Hay ventolera en la Mar Bella ya entrada la tarde. Una lengua de cemento separa playas, a un lado las que parecen acabar en el hotel Vela y las otras en las Tres Torres. Más allá de la metafísica y las estadísticas, Barcelona es bajar a calles y playas y mirarnos los vecinos, de los cuales menos de la mitad somos nacidos en la ciudad, más del 30% lo hicieron en el extranjero. Porcentajes que un domingo, entrada la tarde, en la Mar Bella, dicen mucho y nada.

Un tipo menudo, fibrado y tatuado hace cuerda y luego boxea contra su fantasma. Otro, con el pelo amarillo y gafas de sol con montura blanca está sentado sobre los bloques de cemento, saturado de vitamina E, remedio farmacológico para alivio de desmanes.

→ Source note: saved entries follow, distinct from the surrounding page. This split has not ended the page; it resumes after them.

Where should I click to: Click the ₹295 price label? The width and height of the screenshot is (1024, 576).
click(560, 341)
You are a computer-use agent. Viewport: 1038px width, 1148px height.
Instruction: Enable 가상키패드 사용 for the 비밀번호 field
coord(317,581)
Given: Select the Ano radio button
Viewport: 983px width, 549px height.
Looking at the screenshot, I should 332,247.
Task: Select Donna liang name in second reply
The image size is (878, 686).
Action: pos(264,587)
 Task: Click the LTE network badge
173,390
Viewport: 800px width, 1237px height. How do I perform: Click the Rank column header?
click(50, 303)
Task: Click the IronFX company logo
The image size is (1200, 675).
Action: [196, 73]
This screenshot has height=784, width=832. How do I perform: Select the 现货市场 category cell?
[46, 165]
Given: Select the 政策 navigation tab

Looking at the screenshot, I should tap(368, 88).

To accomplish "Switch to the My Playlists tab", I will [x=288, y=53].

Una familia sudamericana formada por padre, madre, hija, hijo, novia, perro, sillas de plástico y nevera cruzan en diagonal huyendo de la arena en ventolera. Una pareja de sesentones, de polo metido en pantalón y vestido de ir a cualquier sitio menos a la playa, andan por aquí como autos de choque. Dos chicas, en las rocas, se ceden el cigarro. Una de ellas va rapada y está enfadada con cualquiera menos con la otra chica, de pelo ondulado y tatuajes en brazos: cabezas de medusa, caligrafías y gatos.
Esta ciudad contagia la idea de que puedes sacar adelante tu vida
Llega un chaval magrebí sobre un patinete eléctrico escuchando rap francés a toda hostia. Se detiene, el cigarrillo que estaba entre sus dedos, ya lo lleva en la boca. No pide permiso, no baja el volumen de la música, nos reta a todos a que le digamos algo: baja la música, vete de aquí, vuelve a tu país. Pero nadie dice nada porque Barcelona tiene eso, diluye el conflicto hasta hacerlo inservible. Hay sitio para todos. Al rato, es uno más del paisaje. Barcelona como todas las ciudades es solo gente aquí y ahora.
Se apoya en uno de los muros y mira el horizonte y también detrás, los edificios, las montañas, las nubes con ese mirar de los que buscan una brecha en el paraíso, convencidos de que la encontrarán. Es trágicamente guapo, con su camiseta de equipo alemán de fútbol, pantalones tan cortos como sucios y deportivas caras. Recibe una llamada –un amigo, un polvo, un cliente– y se larga. A Barcelona. Esta ciudad contagia la idea de que puedes sacar adelante tu vida. Un intangible, ni tan siquiera un mérito nuestro. Tampoco una estadística.